### TASK REQUIREMENTS
Give the count of lines in the data that include the string "satnaaccidentnews", with no added remarks.

________

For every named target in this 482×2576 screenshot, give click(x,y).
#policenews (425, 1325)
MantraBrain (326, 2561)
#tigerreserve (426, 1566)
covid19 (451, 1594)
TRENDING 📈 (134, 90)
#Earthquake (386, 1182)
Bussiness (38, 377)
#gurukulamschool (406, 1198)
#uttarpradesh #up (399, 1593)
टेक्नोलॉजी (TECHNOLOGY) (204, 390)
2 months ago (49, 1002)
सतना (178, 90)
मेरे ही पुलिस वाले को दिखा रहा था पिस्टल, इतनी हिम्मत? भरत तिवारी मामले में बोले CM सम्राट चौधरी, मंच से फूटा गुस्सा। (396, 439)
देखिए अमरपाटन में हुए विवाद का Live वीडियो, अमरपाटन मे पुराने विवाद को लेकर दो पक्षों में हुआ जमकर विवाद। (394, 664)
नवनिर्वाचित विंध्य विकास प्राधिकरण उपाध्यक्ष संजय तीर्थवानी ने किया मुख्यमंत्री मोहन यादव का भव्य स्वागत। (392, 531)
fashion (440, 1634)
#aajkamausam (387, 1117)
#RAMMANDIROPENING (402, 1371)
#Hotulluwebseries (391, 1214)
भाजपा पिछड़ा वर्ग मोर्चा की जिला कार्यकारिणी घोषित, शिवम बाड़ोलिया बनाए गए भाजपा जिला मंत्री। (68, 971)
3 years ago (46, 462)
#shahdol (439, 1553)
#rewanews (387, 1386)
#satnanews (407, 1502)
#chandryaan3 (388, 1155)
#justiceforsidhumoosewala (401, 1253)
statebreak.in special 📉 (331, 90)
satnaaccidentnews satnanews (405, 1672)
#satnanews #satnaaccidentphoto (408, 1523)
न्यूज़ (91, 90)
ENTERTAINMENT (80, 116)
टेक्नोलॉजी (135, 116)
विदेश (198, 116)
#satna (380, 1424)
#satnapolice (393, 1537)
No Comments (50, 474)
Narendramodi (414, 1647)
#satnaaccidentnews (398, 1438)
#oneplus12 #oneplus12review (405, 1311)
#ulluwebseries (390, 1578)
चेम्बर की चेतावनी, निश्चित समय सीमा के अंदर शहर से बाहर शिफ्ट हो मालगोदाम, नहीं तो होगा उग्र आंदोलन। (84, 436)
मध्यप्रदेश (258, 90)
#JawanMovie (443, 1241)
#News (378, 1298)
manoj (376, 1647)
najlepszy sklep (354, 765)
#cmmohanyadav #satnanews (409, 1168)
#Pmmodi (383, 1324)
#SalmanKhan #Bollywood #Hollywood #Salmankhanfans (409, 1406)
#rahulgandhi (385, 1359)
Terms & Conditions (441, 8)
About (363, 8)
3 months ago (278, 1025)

________

### ANSWER SPACE
2